**WHAT YOU WILL DO**
Can you copy word for word the lines of the records below, starting at the line containing "equal opportunity employer" and ending at the line containing "早期経営改善計画 (197, 313)", with both of those lines included?

[Stored data entries]
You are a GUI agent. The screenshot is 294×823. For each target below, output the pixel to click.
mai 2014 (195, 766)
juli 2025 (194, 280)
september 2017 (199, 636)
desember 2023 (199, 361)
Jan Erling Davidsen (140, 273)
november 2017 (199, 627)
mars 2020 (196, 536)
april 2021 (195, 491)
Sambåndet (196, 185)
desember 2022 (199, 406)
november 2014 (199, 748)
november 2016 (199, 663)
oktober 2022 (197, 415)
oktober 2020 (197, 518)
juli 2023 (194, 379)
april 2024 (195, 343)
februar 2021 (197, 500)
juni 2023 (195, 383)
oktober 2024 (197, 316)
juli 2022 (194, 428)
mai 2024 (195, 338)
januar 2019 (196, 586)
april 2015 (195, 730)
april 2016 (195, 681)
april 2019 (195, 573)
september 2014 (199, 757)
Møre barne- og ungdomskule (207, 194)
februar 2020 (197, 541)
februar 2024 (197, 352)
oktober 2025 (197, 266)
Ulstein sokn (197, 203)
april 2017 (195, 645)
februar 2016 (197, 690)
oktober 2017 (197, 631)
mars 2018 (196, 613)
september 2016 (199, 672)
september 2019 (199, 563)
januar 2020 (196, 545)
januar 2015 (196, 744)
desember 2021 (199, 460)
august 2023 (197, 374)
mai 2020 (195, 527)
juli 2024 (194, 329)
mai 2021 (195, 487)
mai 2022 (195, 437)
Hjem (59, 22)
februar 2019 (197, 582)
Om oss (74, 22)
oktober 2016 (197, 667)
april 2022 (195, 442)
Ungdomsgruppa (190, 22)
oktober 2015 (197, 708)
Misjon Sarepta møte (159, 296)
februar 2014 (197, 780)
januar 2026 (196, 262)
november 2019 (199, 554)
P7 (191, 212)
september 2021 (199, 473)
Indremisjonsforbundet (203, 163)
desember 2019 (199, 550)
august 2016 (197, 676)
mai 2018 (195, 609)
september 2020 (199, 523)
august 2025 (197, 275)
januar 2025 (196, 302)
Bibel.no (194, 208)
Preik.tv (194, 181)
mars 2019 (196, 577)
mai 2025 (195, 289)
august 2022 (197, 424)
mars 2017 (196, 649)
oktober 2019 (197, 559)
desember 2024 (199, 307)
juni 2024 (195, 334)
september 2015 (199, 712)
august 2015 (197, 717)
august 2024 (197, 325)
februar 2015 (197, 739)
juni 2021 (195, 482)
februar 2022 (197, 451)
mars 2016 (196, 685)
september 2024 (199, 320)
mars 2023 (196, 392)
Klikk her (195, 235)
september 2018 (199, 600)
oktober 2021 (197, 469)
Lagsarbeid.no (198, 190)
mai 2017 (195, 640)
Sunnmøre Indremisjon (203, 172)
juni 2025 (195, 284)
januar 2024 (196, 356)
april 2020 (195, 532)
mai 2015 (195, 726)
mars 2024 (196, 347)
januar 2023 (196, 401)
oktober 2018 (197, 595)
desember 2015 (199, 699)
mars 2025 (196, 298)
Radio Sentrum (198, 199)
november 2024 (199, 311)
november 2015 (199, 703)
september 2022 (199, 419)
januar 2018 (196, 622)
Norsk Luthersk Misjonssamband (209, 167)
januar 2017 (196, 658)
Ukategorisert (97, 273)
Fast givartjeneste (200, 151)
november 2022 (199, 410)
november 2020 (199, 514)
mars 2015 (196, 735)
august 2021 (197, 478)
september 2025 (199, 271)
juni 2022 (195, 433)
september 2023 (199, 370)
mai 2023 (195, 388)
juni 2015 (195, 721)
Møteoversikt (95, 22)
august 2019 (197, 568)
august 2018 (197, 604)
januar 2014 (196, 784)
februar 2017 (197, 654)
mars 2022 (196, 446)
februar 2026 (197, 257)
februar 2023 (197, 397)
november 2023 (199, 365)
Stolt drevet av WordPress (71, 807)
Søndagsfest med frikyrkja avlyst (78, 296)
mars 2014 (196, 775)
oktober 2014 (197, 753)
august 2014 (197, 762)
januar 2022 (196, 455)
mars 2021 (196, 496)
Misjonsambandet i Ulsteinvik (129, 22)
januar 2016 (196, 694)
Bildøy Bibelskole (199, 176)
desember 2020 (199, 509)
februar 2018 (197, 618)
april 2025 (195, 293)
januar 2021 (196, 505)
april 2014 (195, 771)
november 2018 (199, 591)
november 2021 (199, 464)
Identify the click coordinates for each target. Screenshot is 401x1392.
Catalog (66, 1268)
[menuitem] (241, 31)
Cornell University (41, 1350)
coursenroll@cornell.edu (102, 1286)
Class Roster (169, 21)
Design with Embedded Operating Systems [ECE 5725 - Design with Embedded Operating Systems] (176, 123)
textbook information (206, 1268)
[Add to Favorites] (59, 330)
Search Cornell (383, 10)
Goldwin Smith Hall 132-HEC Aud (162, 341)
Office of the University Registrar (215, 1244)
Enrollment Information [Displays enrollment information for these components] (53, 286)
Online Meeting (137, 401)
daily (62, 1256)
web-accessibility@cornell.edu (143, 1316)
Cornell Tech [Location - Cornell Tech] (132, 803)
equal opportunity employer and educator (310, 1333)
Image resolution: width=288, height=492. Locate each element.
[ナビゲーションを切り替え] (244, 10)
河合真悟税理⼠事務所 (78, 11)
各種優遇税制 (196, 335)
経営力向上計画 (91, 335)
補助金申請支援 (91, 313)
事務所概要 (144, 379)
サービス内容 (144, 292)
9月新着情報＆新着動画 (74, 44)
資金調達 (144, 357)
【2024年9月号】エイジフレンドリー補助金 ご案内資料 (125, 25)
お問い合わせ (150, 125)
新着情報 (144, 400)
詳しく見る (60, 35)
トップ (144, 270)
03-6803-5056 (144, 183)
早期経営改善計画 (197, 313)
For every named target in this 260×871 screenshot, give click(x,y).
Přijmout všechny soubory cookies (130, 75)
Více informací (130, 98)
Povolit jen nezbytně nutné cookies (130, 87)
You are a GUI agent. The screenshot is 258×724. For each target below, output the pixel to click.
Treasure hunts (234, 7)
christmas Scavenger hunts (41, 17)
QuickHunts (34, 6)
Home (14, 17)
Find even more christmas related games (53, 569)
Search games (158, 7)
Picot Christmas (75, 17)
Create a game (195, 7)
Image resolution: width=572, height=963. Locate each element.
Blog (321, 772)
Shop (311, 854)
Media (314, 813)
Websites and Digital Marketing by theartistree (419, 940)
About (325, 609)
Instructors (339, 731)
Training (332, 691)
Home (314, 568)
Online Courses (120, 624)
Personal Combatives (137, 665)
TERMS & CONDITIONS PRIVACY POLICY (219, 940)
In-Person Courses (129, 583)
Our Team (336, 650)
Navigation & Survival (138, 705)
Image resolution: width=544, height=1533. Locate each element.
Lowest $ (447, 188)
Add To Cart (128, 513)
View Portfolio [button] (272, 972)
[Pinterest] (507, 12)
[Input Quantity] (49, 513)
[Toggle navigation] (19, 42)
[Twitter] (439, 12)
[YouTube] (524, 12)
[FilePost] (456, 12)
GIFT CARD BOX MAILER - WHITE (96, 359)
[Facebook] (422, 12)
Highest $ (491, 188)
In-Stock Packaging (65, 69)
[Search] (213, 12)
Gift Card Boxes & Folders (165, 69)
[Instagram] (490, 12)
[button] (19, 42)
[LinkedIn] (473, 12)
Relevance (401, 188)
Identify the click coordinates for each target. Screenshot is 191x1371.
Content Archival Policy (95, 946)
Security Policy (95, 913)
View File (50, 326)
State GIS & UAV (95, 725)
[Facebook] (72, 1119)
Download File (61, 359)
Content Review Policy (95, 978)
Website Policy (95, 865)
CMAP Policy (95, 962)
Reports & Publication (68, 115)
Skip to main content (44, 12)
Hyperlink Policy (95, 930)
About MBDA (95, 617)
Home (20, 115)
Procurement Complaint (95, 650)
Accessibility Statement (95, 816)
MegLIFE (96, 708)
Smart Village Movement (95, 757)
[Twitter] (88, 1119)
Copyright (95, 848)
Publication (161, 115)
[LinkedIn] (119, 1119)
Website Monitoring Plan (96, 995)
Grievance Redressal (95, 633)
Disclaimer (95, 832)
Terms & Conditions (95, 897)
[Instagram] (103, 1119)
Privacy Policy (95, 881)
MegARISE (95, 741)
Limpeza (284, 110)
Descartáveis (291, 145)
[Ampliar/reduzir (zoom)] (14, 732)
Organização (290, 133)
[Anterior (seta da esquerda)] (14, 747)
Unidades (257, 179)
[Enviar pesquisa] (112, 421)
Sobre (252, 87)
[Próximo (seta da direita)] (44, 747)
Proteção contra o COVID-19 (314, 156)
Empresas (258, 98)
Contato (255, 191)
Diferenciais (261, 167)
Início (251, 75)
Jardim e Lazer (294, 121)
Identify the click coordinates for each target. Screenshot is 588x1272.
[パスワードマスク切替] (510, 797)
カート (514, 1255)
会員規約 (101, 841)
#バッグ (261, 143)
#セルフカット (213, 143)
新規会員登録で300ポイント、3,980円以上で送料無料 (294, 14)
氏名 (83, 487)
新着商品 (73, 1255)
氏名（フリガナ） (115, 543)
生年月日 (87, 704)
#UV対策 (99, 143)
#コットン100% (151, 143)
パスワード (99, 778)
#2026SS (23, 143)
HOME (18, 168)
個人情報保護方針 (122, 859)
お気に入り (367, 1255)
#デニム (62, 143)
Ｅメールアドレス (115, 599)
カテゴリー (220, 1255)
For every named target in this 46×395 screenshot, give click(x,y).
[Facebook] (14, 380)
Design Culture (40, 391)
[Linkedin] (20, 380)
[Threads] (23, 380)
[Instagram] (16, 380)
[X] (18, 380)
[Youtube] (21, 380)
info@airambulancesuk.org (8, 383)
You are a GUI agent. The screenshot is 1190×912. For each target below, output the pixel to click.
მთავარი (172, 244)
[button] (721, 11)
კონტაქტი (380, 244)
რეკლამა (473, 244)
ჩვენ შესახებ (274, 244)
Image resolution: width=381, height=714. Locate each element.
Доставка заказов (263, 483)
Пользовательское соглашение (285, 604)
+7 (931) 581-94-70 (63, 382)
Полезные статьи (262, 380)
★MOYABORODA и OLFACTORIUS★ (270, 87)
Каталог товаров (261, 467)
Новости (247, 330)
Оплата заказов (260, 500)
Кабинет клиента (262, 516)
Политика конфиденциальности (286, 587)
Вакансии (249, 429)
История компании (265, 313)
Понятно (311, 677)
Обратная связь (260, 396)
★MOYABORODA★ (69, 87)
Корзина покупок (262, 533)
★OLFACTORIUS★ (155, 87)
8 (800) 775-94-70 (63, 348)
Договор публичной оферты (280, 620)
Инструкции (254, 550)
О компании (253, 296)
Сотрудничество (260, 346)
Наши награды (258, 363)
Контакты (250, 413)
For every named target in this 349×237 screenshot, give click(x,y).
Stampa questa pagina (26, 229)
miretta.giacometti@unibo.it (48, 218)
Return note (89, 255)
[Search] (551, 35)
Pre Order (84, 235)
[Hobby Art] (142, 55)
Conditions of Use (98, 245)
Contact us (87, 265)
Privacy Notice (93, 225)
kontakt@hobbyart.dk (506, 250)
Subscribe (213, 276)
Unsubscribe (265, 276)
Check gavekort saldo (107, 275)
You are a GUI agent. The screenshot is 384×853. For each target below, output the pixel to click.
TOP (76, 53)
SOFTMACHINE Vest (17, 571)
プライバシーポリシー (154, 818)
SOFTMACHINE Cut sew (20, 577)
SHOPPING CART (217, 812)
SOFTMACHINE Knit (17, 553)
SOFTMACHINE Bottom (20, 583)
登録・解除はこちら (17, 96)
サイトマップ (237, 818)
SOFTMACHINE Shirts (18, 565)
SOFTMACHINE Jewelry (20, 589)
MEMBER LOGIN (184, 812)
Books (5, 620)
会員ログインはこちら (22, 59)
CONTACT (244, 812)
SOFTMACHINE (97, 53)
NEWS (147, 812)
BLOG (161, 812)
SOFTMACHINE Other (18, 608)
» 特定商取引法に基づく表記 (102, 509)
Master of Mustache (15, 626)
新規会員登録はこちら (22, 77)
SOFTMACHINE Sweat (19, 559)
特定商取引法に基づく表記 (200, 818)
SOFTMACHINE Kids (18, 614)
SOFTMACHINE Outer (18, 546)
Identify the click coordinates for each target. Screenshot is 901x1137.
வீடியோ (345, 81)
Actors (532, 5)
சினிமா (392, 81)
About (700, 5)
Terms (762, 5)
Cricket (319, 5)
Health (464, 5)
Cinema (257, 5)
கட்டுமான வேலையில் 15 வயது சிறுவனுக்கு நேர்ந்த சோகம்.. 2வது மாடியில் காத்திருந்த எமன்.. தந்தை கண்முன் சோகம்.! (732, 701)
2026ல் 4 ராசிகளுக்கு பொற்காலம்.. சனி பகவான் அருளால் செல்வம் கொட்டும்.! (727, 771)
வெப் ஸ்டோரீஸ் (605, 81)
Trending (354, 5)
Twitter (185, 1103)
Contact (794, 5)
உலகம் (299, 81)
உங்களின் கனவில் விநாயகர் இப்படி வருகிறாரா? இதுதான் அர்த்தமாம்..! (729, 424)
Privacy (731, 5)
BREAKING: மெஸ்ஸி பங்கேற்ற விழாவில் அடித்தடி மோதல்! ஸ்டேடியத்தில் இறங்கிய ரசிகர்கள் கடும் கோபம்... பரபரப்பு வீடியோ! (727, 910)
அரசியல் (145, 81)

**EXERCISE ANSWER**
equal opportunity employer and educator (310, 1333)
Image resolution: width=288, height=492. Locate each element.
[ナビゲーションを切り替え] (244, 10)
河合真悟税理⼠事務所 (78, 11)
各種優遇税制 (196, 335)
経営力向上計画 (91, 335)
補助金申請支援 (91, 313)
事務所概要 (144, 379)
サービス内容 (144, 292)
9月新着情報＆新着動画 (74, 44)
資金調達 (144, 357)
【2024年9月号】エイジフレンドリー補助金 ご案内資料 (125, 25)
お問い合わせ (150, 125)
新着情報 (144, 400)
詳しく見る (60, 35)
トップ (144, 270)
03-6803-5056 (144, 183)
早期経営改善計画 (197, 313)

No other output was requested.